● Exercise prompt: Extract the line that contains "Pinterest (67, 1695)" and every line after it to the end of the records below, exactly as written and nothing else.

● Extracted information:
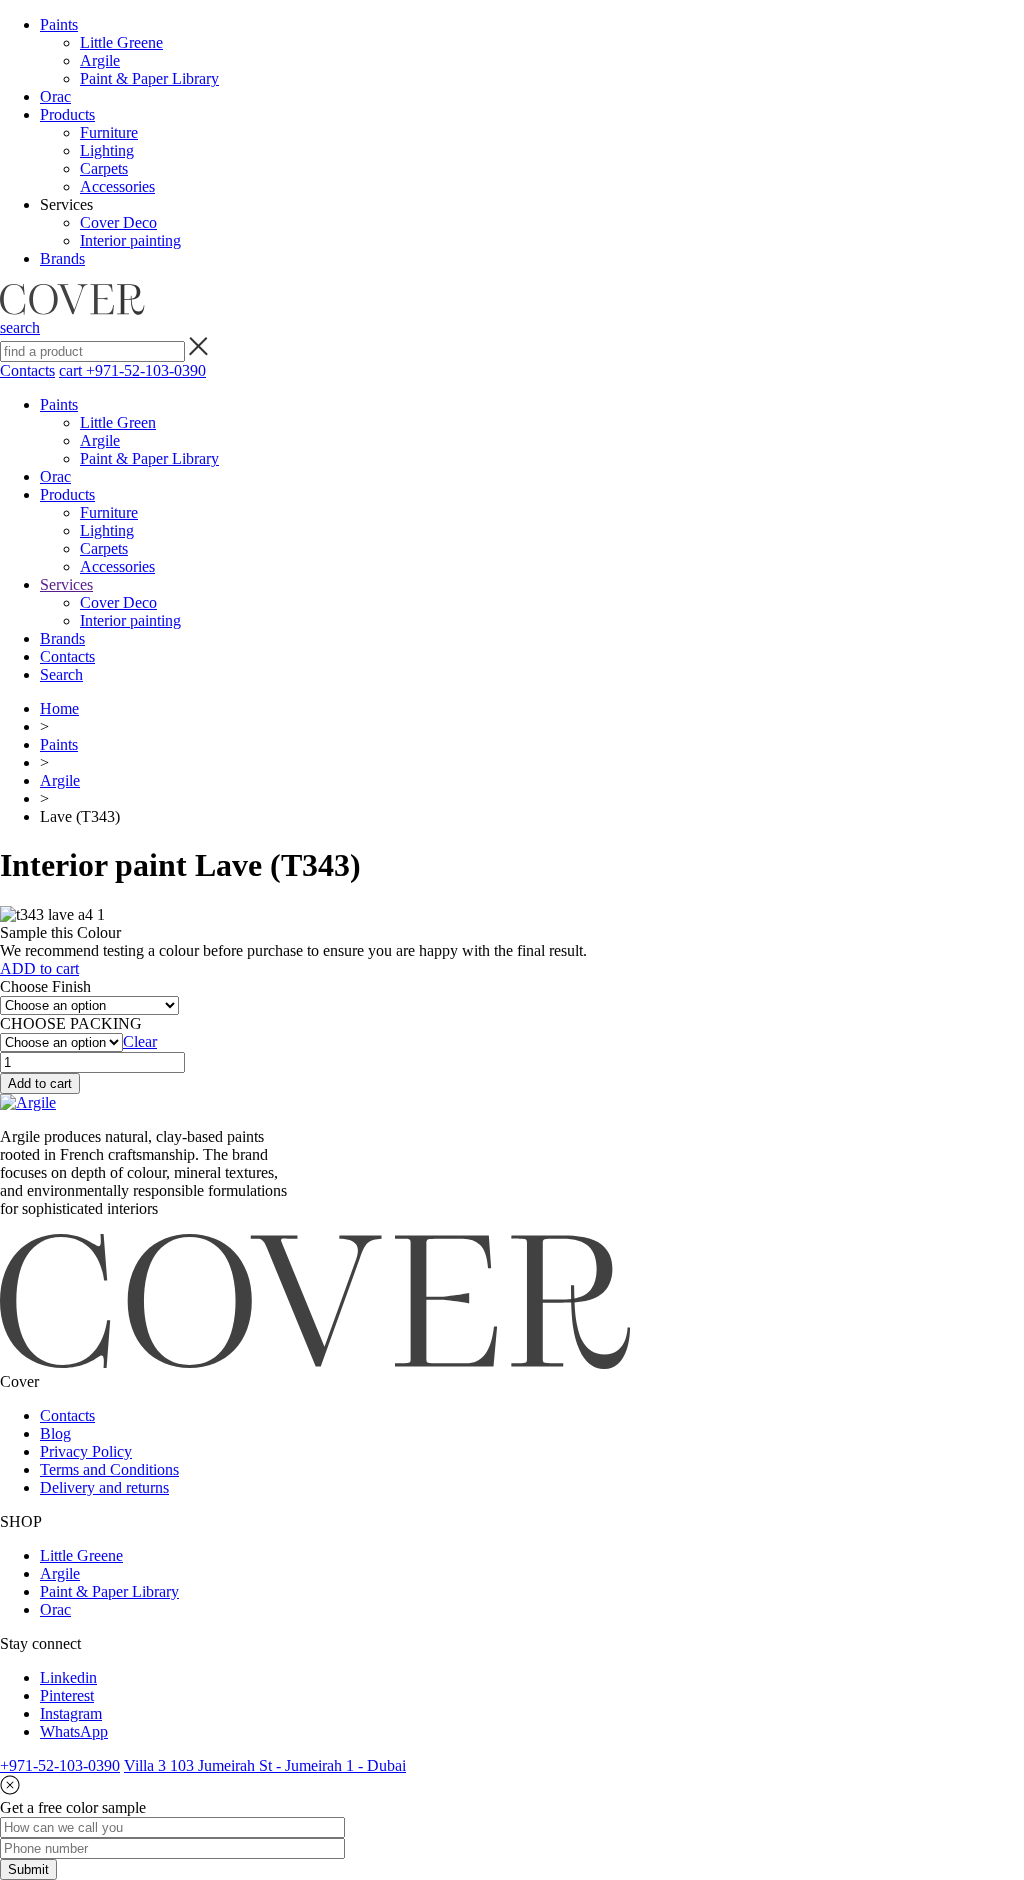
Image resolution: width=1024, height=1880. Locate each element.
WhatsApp (74, 1731)
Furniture (109, 132)
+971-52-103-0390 (146, 370)
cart (72, 370)
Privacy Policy (86, 1451)
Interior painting (130, 240)
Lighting (107, 150)
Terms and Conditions (109, 1469)
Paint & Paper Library (149, 78)
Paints (59, 24)
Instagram (71, 1713)
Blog (55, 1433)
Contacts (27, 370)
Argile (100, 60)
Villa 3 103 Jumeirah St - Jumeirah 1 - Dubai (265, 1765)
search (20, 327)
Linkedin (68, 1677)
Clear (140, 1041)
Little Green (118, 422)
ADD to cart (39, 968)
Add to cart (40, 1083)
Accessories (117, 186)
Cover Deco (118, 222)
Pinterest (67, 1695)
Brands (62, 258)
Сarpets (104, 168)
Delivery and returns (104, 1487)
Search (61, 674)
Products (67, 114)
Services (66, 584)
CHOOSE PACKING (71, 1023)
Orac (55, 96)
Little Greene (121, 42)
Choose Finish (45, 986)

● Answer area:
Pinterest (67, 1695)
Brands (62, 258)
Сarpets (104, 168)
Delivery and returns (104, 1487)
Search (61, 674)
Products (67, 114)
Services (66, 584)
CHOOSE PACKING (71, 1023)
Orac (55, 96)
Little Greene (121, 42)
Choose Finish (45, 986)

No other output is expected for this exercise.